Georges Braque, Woman Seated at an Easel, 1936

Cubism was one of the most influential visual art styles of the early twentieth century. It was created by Pablo Picasso (Spanish, 1881–1973) and Georges Braque (French, 1882–1963) in Paris between 1907 and 1914. When looking at Cubist composition you may notice two things: 1) Simple shapes and forms 2) Multiple perspectives. Seemingly familiar subjects like people or objects found in the home (newspapers, breakfast or a guitar) take on a new life and character. Through Cubist techniques, they emphasized the two-dimensional flatness of the canvas instead of creating an illusional space. Rather than copy nature, it aspired to show more. What kind of visual games can you create?


Pablo Picasso, Dora Maar in Armchair, 1939

Learning Objectives:

  • Composition and placement are key to this assignment. 

  • Introduction to single and multiple point perspective.

  • Participants should be able to compose basic shapes into a portrait. 

  • The size of the portrait should also be well composed on the drawing paper.

  • Confidently use and blend oil pastels


Materials:

  • Pencils

  • Oil pastels

  • Mixed media 

  • Paper 

  • Eraser 

  • Ruler


Looking at Cubist Art:


Pablo Picasso (Spanish, b 1881–d. 1963) Bottle of Vieux Marc, Glass, Guitar and Newspaper. 1913, Tate © Succession Picasso/DACS 2024 (LINK)
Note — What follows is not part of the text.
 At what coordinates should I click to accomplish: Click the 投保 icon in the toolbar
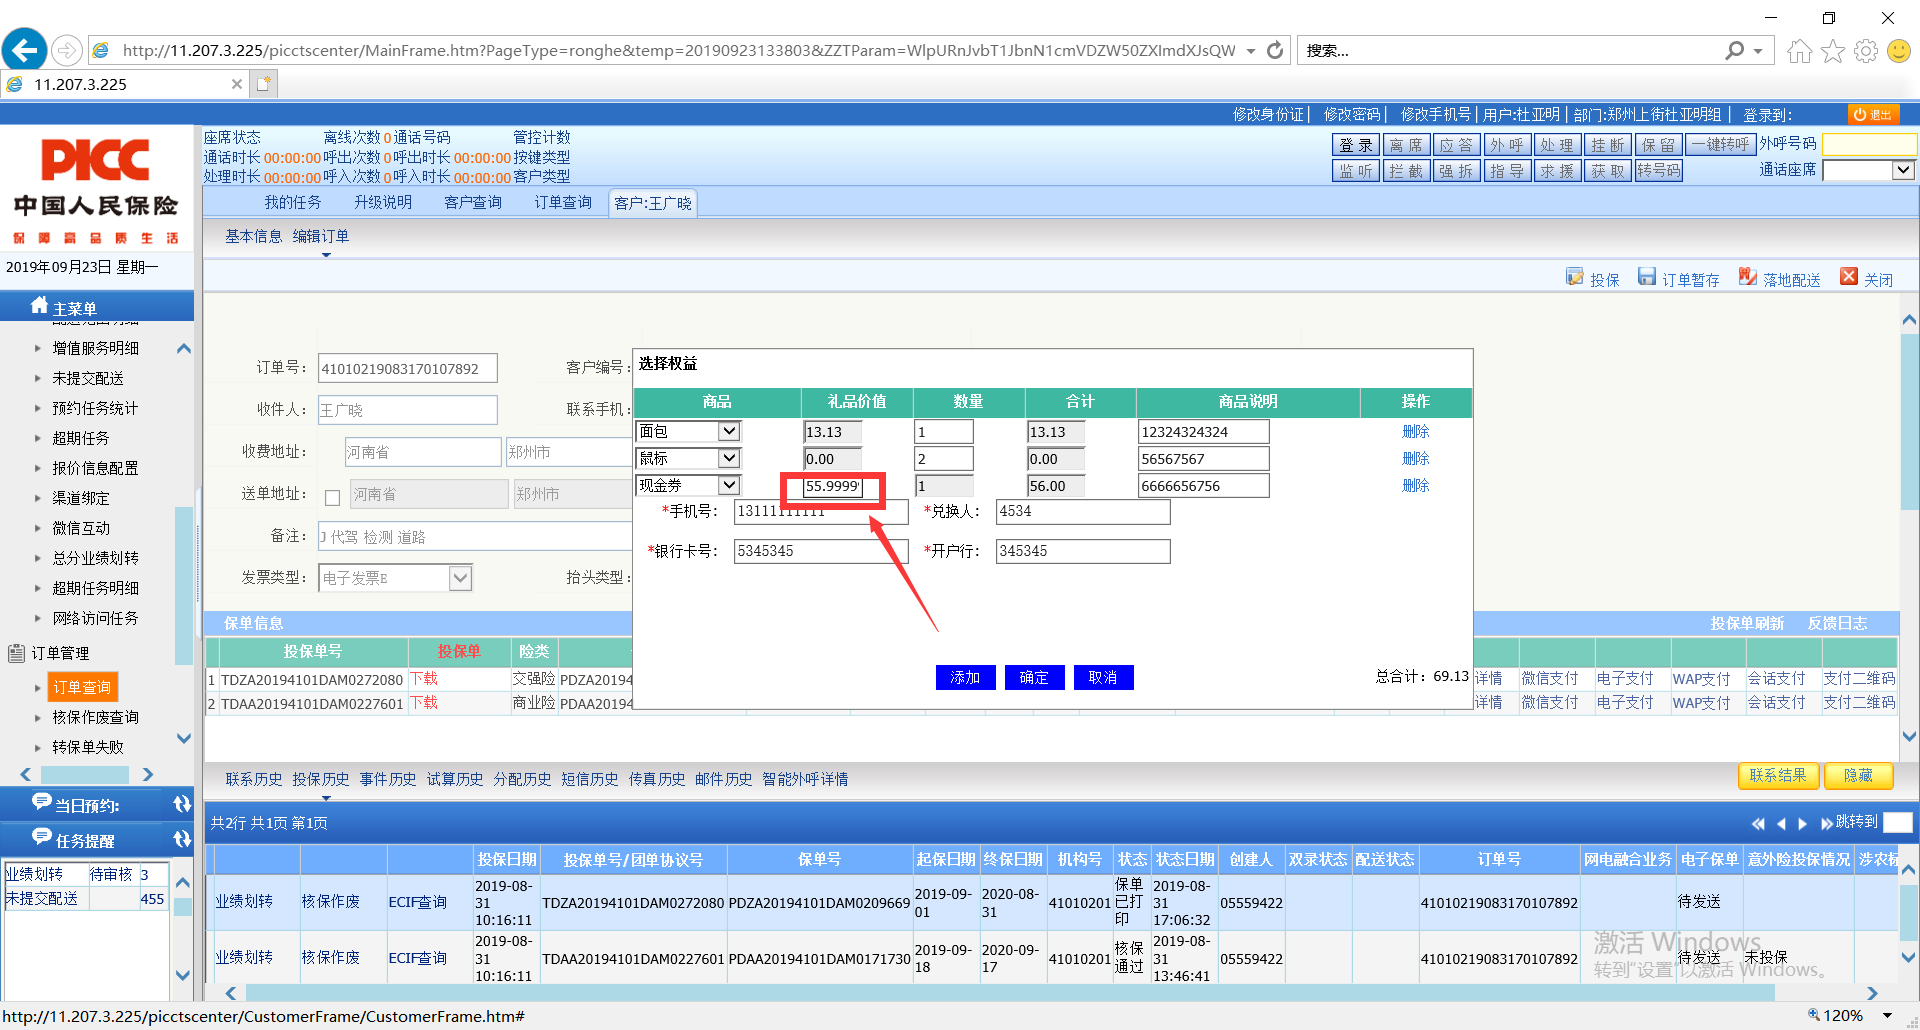pyautogui.click(x=1575, y=278)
Juan Gris (Spanish, b. 1887–d. 1927) Juan Legua. 1911, oil on canvas, Jacques and Natasha Gelman Collection, Metropolitan Museum of Art, NYC (LINK)


Sonia Delaunay (French, born Ukraine, b.1885 –d. 1979) Simultaneous Dresses (Three Women, Forms, Colours) 1925 Oil on canvas.  Museo Nacional Thyssen-Bornemisza, Madrid (LINK)


David Hockney (British, b. 1937) Nicholas Wilder Studying Picasso.1982, composite polaroid, Private Collection, Courtesy David Hockney Foundation (LINK)


Step 1: Looking at history


Following the principles of Look, Make, Share, begin by introducing the class to the Cubist art movement. Share examples across culture and time.


Step 2: Introduction to materials


Provide students oil pastels and encourage them to explore how they blend and mix differently than colored pencils. Use fingers, q-tips, cloths and found materials with different weights to show how colors can mix on the paper. Demonstrate how oil pastels can also be used to create high-contrast sharp lines.


Step 3: Exploring perspective + shapes


A Cubist portrait shows different views of subjects using multiple perspectives rather than the single perspective we’re accustomed to. If you look in the mirror you see your face frontally, imagine looking to the right just slightly - what comes into your vision, and what do you lose? Try again a little further to the right. What now? Try drawing each visual addition you see each time you move a little further to the right. Repeat on the left side. The Elements of Art we explore today include Shape, color, line, space, and form. The Principles of Art are contrast, proportion, and perspective.


Step 4: Presentation


A critical part of the class is sharing the work we made and sharing feedback. How did other students explore the material? Do we recognize familiar themes or subjects? 


While looking at examples of Cubist Art and while creating your composition, consider the following questions:


  • Does a portrait need to look like the subject?

  • Have you ever seen artworks like these before? Do they remind you of anything?

  • What types of shapes and lines will you use to create your portrait?

  • Is a Cubist portrait more true to life than a traditional portrait? 


Instructor Notes: 


Likeness to oneself is encouraged but not the goal of this assignment. Composing various shapes and geometric forms to make a portrait is the goal. Participants should be able to think outside of the box and think of image-making outside of the standard 'drawing' or 'realism'. Think of the space behind the portrait, think of drawing at its most simplified form. Critical Reflections: This class went well. They were excited to be working with oil pastels. With support, some should start using oil pastels differently than how they would use crayons, including pressure applications including smudging, blending, and sgraffito.